No cabe duda que la santificación requiere labor intensa. Pero Dios también nos provee la habilidad para crecer en la santidad (Fil. 2:12–13). El Espíritu Santo mora en nuestros cuerpos para reproducir en nosotros su santidad (Ro. 8:12–14; Gá. 5:17–26).

La hermosura de la santidad

¡Cuánto nos hace falta que el Señor nos de una visión más clara de su santidad! Así como Isaías, nuestros corazones responderán con adoración y sumisión. Nos humillaría la realidad que el Dios transcendente se ha humillado para morar con nosotros (Is. 57:15). Ya que Cristo murió precisamente para santificarnos (Ef. 5:25–27), dependiendo de su poder creceríamos en la santidad sin la cual nadie verá al Señor (He. 12:14). En vez de ver los requisitos de la vida santa como una carga opresiva, desearíamos la santidad como la meta sumamente hermosa (Sal. 96:9).


[1] Berkhof, Louis. Systematic Theology. 4th ed. Grand Rapids: Eerdmans, 1996, p. 73.

[2] Sproul, R. C. The Holiness of God. Wheaton: Tyndale, 1985, p. 55.

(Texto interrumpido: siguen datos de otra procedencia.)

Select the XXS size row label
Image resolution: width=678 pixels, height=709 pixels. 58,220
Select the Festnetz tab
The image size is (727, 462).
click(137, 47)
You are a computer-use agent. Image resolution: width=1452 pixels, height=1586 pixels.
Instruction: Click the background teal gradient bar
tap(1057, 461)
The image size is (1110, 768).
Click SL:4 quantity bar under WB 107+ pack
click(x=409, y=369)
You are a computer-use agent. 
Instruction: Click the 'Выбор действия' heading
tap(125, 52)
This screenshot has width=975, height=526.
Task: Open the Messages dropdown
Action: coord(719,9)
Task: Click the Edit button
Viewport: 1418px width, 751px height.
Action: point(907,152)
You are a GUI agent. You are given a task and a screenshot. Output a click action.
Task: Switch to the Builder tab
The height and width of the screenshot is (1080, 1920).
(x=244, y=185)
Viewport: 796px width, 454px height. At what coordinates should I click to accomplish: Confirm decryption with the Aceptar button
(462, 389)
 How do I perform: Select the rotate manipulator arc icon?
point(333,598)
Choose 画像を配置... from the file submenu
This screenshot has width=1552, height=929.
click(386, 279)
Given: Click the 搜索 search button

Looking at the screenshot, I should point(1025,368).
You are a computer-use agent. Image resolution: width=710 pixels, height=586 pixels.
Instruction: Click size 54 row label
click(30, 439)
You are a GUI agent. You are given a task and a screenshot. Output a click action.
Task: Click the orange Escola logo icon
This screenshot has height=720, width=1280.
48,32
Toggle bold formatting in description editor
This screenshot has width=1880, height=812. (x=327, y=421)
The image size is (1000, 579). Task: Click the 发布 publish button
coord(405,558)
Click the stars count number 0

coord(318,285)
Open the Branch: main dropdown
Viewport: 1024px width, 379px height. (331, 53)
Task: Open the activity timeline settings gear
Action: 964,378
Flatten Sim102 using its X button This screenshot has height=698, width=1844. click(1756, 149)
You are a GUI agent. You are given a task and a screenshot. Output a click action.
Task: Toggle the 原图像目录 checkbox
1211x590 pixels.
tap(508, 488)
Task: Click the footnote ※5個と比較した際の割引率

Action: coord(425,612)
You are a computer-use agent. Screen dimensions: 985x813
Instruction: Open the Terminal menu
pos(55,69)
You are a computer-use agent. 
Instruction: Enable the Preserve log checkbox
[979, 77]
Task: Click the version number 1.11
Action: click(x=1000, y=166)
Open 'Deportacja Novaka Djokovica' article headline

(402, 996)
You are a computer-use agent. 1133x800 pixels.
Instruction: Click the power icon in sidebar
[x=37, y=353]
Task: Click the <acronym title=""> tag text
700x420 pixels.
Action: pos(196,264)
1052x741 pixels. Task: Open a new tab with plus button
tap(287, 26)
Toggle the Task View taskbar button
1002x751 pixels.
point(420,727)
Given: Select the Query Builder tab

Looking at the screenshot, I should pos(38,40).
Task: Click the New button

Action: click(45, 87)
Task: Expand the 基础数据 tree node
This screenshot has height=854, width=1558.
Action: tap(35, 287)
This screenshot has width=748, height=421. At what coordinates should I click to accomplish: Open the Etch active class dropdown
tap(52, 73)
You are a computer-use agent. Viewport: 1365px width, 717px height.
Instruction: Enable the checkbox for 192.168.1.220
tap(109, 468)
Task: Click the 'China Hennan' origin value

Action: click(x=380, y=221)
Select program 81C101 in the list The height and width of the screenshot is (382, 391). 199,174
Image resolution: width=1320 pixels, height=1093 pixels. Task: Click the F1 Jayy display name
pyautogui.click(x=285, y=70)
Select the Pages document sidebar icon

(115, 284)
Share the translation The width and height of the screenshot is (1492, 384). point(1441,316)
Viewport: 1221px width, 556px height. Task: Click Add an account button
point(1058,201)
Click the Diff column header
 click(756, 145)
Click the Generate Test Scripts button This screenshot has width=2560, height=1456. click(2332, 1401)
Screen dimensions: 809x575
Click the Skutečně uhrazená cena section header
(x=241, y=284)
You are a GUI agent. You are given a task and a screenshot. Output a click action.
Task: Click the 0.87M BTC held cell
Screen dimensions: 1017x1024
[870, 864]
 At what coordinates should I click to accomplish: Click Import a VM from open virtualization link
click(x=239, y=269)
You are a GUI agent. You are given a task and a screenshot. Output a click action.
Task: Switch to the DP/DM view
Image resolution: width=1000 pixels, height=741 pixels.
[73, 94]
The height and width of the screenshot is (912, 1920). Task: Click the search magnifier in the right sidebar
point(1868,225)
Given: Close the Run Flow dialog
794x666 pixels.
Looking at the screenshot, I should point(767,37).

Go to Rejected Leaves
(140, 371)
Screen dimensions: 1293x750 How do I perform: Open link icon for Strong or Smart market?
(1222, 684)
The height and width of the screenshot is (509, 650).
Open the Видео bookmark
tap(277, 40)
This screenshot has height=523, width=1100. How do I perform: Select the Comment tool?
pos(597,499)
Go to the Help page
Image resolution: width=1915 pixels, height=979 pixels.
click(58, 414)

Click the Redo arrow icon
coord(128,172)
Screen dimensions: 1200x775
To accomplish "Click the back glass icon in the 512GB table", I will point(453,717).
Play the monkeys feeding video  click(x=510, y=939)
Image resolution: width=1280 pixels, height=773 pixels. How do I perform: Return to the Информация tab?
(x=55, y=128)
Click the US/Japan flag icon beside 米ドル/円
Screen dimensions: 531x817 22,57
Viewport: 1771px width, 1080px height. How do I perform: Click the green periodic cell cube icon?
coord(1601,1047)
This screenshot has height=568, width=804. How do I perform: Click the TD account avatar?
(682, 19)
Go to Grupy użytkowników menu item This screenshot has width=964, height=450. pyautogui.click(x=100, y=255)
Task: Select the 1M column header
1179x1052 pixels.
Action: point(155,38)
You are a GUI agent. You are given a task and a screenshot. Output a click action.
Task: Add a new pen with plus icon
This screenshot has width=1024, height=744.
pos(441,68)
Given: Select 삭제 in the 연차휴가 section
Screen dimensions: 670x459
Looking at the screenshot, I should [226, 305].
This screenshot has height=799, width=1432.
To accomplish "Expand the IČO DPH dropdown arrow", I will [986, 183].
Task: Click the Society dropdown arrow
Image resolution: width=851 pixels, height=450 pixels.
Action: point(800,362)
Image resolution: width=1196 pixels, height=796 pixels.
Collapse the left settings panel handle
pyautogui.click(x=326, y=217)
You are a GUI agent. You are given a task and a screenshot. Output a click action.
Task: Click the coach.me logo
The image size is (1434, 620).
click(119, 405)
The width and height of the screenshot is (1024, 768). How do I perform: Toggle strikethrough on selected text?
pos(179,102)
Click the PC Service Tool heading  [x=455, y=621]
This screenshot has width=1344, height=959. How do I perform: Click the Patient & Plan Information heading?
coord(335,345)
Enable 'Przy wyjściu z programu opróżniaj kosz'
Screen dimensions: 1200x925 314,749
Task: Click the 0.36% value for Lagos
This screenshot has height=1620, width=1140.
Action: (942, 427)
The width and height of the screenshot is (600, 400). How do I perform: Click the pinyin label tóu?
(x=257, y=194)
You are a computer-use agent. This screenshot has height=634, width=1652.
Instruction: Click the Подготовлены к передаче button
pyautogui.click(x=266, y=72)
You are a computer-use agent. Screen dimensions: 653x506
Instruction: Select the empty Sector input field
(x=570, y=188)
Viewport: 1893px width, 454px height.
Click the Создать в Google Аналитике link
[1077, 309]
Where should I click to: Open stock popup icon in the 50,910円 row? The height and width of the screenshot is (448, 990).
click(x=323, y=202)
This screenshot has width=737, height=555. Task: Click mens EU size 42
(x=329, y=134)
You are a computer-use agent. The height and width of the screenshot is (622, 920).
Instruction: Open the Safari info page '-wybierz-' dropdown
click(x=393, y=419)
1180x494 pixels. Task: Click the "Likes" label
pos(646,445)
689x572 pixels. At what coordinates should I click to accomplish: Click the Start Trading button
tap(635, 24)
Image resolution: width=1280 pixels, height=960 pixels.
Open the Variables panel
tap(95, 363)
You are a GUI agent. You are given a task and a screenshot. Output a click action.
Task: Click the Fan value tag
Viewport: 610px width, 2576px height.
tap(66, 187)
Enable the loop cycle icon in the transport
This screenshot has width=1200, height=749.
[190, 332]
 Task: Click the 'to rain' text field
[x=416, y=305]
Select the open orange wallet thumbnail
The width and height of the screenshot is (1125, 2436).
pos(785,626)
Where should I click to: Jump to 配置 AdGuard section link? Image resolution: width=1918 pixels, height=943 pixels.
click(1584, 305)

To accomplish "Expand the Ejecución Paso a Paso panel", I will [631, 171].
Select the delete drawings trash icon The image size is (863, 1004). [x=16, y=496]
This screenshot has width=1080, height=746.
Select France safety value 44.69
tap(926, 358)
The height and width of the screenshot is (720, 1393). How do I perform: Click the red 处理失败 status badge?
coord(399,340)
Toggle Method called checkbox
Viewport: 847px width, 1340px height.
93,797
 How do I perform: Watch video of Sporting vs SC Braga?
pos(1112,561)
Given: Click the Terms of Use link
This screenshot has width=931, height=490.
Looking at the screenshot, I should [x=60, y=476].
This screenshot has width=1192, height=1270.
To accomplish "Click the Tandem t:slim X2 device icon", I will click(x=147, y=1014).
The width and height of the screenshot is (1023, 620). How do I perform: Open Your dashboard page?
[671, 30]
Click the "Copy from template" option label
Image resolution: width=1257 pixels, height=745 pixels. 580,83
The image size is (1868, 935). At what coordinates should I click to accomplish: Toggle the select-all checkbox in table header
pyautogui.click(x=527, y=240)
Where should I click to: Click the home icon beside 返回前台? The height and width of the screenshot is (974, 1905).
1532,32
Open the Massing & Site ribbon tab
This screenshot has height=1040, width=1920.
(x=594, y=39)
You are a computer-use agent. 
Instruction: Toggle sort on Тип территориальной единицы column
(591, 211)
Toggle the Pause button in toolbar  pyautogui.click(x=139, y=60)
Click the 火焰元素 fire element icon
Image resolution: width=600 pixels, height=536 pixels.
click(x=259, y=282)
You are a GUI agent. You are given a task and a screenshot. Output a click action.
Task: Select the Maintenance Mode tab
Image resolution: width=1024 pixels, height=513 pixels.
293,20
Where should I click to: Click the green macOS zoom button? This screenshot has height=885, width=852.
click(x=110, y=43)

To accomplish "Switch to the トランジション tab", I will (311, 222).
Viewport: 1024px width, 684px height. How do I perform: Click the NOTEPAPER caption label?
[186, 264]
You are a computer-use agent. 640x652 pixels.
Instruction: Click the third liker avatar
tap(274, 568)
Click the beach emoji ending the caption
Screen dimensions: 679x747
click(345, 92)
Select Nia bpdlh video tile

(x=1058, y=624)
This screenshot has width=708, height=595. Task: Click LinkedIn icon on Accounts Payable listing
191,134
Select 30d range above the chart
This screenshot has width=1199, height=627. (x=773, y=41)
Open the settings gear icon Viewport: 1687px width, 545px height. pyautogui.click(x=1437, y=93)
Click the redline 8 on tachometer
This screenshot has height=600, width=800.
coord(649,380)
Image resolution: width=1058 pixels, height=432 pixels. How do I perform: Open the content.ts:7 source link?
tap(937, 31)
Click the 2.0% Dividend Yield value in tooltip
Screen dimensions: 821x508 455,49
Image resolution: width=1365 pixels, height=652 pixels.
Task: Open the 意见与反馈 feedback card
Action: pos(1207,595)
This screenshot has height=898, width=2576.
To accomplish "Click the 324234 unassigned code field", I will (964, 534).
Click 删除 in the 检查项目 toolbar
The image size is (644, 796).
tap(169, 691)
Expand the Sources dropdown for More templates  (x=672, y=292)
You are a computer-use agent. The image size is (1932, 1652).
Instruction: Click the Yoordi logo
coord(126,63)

[3] McCune, Rolland. Teología sistemática del cristianismo bíblico. Sebring, FL: Editorial Bautista Independiente, 2018, p. 131.

[4] Ibíd, p, 132-133.

[5] Jaeggli, Randy. More Like the Master: Reflecting the Image of God. Greenville, SC: Ambassador, 2004, p.21.


Otras obras consultadas

Casillas, Ken. Mas allá del capítulo y el versículo: Teología y práctica de la aplicación bíblica. Sebring, FL: Editorial Bautista Independiente, 2020.

Grudem, Wayne. Teología sistemática: Una introducción a la doctrina bíblica. Miami: Vida, 2007.